Editor’s Note: As the CISO of In-Q-Tel, the CIA-backed strategic investment firm focused on developing technologies for the intelligence community, Dan Geer gets paid to help find the answers to big questions about computer security, national security, privacy and technology. Headlines proliferate about sophisticated cyber attacks, the looming specter of cyber warfare and ongoing espionage by nations like China and Russia. That means Dan’s job gets more important with each passing day. So what’s on Dan Geer’s mind these days? We asked him what questions he was mulling and, as usual, the answers we got back were both eye-opening and provocative.  Here, in Monday morning ‘shot of espresso’ format (and with as little editing as possible) is our three minute speed date with Dan’s brain.

The challenge: In three minutes, give the research agenda in cybersecurity.
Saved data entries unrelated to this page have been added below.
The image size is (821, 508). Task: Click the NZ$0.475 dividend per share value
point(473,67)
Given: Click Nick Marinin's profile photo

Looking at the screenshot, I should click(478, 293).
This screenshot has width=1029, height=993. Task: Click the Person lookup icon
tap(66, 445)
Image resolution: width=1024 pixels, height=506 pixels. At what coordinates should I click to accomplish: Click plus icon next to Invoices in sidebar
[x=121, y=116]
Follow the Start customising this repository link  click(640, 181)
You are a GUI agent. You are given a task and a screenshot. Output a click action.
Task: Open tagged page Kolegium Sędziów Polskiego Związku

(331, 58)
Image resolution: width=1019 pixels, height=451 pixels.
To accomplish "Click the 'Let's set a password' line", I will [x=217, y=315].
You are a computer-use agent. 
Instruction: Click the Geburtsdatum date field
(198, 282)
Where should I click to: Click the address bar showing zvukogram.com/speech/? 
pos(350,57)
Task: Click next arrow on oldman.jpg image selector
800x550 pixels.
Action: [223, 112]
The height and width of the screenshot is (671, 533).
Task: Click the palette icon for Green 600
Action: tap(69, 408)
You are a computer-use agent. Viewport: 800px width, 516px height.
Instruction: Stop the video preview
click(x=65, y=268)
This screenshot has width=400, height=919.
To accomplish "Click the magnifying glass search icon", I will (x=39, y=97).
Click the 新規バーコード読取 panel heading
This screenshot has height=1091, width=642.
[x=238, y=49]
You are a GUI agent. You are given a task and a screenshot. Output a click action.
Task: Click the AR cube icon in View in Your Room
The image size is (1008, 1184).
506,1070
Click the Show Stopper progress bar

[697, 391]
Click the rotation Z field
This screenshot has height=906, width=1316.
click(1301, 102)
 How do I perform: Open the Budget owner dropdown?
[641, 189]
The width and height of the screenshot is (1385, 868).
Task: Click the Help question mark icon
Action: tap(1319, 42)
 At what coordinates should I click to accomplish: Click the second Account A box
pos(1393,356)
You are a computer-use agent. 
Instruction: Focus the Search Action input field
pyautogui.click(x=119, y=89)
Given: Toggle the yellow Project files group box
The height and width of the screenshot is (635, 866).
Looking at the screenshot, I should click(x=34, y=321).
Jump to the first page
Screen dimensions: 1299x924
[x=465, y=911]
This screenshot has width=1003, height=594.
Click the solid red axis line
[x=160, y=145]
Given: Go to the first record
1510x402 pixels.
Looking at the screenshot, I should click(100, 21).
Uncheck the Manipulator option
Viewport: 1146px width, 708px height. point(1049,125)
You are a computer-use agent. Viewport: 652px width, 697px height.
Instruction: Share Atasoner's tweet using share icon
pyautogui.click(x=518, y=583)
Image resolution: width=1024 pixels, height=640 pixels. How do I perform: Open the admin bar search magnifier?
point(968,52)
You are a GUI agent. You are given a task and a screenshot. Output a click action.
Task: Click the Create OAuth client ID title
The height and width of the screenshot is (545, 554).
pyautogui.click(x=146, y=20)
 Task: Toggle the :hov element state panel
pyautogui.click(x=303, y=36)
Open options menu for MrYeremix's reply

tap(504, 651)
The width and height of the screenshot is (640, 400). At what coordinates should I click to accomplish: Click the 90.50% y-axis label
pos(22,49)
  1. We would need a lot less research if we put into practice what we already know.  But we don’t.  Ergo, why we don’t put into practice what we already know is itself a research-grade topic.
  2. We humans can build structures more complex than we can then operate. (The financial industry has just proven this by Dan Geerexample.) Cyberspace is on track to prove the same thing to us all over again, which leads to the research question:  Are humans in the loop a failsafe or a liability? Is fully automated security to be desired or to be feared?  Is there a simple metric that differentiates the desirable from the frightening?
  3. Security is not composable. However, in cyberspace, everything critical is a melange.  Gilbert and Lynch’s proof of Brewer’s theorem finds that in a distributed system it is Consistency, Availability, and Partition Tolerance, choose any two. That tells me there is a research grade result for cybersecurity that will be found to be parallel.
  4. In the 1990s, the commercial world pulled even with the military world in the application of cryptography.  It is now doing the same with traffic analysis (heretofore the strategic redoubt of the intelligence community). While the intelligence community has had the pre-eminent sensor fabric, integrated messaging coupled to geo-location technology is the stuff of hegemony. This is a fact which is not lost on Russia, is not lost on China, and one hopes is not lost on Google.  Is resistance to traffic analysis a research grade question, or is it merely wishful thinking?
  5. The security implications of the conversion to IPv6 are poorly understood. The security impact of the move to IPv6 will be felt one step beyond the IPv6 address, at the interface between an impossibly large Internet address space and a nearly infinite, but intermittently tethered Internet-of-things. IPv6’s simultaneous multi-homing and address-hopping along with consumer-grade multi-channel routers mean network discovery as a cybersecurity tool is dead.  As a research topic, what replaces network discovery as a management tool, or is consumerization the end of bothering to try?
  6. All security technologies are dual use. Does anyone want to prove otherwise?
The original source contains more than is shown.